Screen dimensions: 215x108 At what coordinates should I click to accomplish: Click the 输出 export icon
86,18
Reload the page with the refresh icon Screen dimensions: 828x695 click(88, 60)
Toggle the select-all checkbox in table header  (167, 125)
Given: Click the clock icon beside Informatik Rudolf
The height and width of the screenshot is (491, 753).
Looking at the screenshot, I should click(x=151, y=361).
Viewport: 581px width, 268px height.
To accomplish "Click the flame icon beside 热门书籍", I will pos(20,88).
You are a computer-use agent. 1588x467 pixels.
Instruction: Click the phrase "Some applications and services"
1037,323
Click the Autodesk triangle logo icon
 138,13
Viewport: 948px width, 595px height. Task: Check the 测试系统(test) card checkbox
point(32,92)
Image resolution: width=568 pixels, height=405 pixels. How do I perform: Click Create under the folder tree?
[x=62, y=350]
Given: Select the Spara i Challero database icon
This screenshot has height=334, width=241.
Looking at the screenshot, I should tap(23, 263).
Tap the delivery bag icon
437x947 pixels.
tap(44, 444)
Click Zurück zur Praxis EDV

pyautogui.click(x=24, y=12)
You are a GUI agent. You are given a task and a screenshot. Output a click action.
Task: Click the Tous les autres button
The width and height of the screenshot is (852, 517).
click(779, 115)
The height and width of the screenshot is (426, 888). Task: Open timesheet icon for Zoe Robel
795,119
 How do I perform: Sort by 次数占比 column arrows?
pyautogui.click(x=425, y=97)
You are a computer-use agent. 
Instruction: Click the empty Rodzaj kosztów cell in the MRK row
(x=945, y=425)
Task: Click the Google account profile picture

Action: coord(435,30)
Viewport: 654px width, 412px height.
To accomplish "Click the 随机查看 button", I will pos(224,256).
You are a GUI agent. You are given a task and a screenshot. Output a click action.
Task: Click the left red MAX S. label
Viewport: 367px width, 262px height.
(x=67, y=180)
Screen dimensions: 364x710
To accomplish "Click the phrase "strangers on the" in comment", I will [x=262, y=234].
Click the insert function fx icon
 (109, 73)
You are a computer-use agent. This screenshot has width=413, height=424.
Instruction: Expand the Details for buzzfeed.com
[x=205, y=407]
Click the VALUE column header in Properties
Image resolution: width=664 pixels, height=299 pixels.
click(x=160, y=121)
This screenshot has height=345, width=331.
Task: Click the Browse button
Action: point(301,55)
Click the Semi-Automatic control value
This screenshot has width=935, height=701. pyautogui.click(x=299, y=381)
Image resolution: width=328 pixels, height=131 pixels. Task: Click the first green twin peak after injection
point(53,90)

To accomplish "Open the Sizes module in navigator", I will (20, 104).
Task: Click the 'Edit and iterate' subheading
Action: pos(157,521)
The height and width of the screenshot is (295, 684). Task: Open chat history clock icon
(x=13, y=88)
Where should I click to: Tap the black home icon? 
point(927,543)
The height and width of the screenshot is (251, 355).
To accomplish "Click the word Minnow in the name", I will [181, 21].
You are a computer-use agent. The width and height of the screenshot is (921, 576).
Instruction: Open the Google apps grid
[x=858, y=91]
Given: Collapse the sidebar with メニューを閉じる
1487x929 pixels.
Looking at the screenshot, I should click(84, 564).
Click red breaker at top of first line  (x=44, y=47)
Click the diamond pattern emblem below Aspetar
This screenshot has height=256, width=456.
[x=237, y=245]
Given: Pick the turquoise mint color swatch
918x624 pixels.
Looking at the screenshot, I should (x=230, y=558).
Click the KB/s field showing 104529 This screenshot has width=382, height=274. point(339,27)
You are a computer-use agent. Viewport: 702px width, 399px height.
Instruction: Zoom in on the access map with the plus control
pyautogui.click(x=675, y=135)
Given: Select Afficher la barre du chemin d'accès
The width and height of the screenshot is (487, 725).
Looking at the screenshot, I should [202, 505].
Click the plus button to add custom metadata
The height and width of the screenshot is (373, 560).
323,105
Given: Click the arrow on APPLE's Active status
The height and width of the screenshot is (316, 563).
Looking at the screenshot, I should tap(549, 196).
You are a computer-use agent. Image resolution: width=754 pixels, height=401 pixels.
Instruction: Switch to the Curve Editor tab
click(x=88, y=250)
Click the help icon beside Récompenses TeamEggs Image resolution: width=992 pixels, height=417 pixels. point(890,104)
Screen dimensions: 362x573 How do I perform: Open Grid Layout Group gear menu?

Work to complete =>
Once you have read the records, output each one exactly as written.

Answer space =>
Screen dimensions: 215x108 At what coordinates should I click to accomplish: Click the 输出 export icon
86,18
Reload the page with the refresh icon Screen dimensions: 828x695 click(88, 60)
Toggle the select-all checkbox in table header  (167, 125)
Given: Click the clock icon beside Informatik Rudolf
The height and width of the screenshot is (491, 753).
Looking at the screenshot, I should click(x=151, y=361).
Viewport: 581px width, 268px height.
To accomplish "Click the flame icon beside 热门书籍", I will pos(20,88).
You are a computer-use agent. 1588x467 pixels.
Instruction: Click the phrase "Some applications and services"
1037,323
Click the Autodesk triangle logo icon
 138,13
Viewport: 948px width, 595px height. Task: Check the 测试系统(test) card checkbox
point(32,92)
Image resolution: width=568 pixels, height=405 pixels. How do I perform: Click Create under the folder tree?
[x=62, y=350]
Given: Select the Spara i Challero database icon
This screenshot has height=334, width=241.
Looking at the screenshot, I should tap(23, 263).
Tap the delivery bag icon
437x947 pixels.
tap(44, 444)
Click Zurück zur Praxis EDV

pyautogui.click(x=24, y=12)
You are a GUI agent. You are given a task and a screenshot. Output a click action.
Task: Click the Tous les autres button
The width and height of the screenshot is (852, 517).
click(779, 115)
The height and width of the screenshot is (426, 888). Task: Open timesheet icon for Zoe Robel
795,119
 How do I perform: Sort by 次数占比 column arrows?
pyautogui.click(x=425, y=97)
You are a computer-use agent. 
Instruction: Click the empty Rodzaj kosztów cell in the MRK row
(x=945, y=425)
Task: Click the Google account profile picture

Action: coord(435,30)
Viewport: 654px width, 412px height.
To accomplish "Click the 随机查看 button", I will pos(224,256).
You are a GUI agent. You are given a task and a screenshot. Output a click action.
Task: Click the left red MAX S. label
Viewport: 367px width, 262px height.
(x=67, y=180)
Screen dimensions: 364x710
To accomplish "Click the phrase "strangers on the" in comment", I will [x=262, y=234].
Click the insert function fx icon
 (109, 73)
You are a computer-use agent. This screenshot has width=413, height=424.
Instruction: Expand the Details for buzzfeed.com
[x=205, y=407]
Click the VALUE column header in Properties
Image resolution: width=664 pixels, height=299 pixels.
click(x=160, y=121)
This screenshot has height=345, width=331.
Task: Click the Browse button
Action: point(301,55)
Click the Semi-Automatic control value
This screenshot has width=935, height=701. pyautogui.click(x=299, y=381)
Image resolution: width=328 pixels, height=131 pixels. Task: Click the first green twin peak after injection
point(53,90)

To accomplish "Open the Sizes module in navigator", I will (20, 104).
Task: Click the 'Edit and iterate' subheading
Action: pos(157,521)
The height and width of the screenshot is (295, 684). Task: Open chat history clock icon
(x=13, y=88)
Where should I click to: Tap the black home icon? 
point(927,543)
The height and width of the screenshot is (251, 355).
To accomplish "Click the word Minnow in the name", I will [181, 21].
You are a computer-use agent. The width and height of the screenshot is (921, 576).
Instruction: Open the Google apps grid
[x=858, y=91]
Given: Collapse the sidebar with メニューを閉じる
1487x929 pixels.
Looking at the screenshot, I should click(84, 564).
Click red breaker at top of first line  (x=44, y=47)
Click the diamond pattern emblem below Aspetar
This screenshot has height=256, width=456.
[x=237, y=245]
Given: Pick the turquoise mint color swatch
918x624 pixels.
Looking at the screenshot, I should (x=230, y=558).
Click the KB/s field showing 104529 This screenshot has width=382, height=274. point(339,27)
You are a computer-use agent. Viewport: 702px width, 399px height.
Instruction: Zoom in on the access map with the plus control
pyautogui.click(x=675, y=135)
Given: Select Afficher la barre du chemin d'accès
The width and height of the screenshot is (487, 725).
Looking at the screenshot, I should [202, 505].
Click the plus button to add custom metadata
The height and width of the screenshot is (373, 560).
323,105
Given: Click the arrow on APPLE's Active status
The height and width of the screenshot is (316, 563).
Looking at the screenshot, I should tap(549, 196).
You are a computer-use agent. Image resolution: width=754 pixels, height=401 pixels.
Instruction: Switch to the Curve Editor tab
click(x=88, y=250)
Click the help icon beside Récompenses TeamEggs Image resolution: width=992 pixels, height=417 pixels. point(890,104)
Screen dimensions: 362x573 How do I perform: Open Grid Layout Group gear menu?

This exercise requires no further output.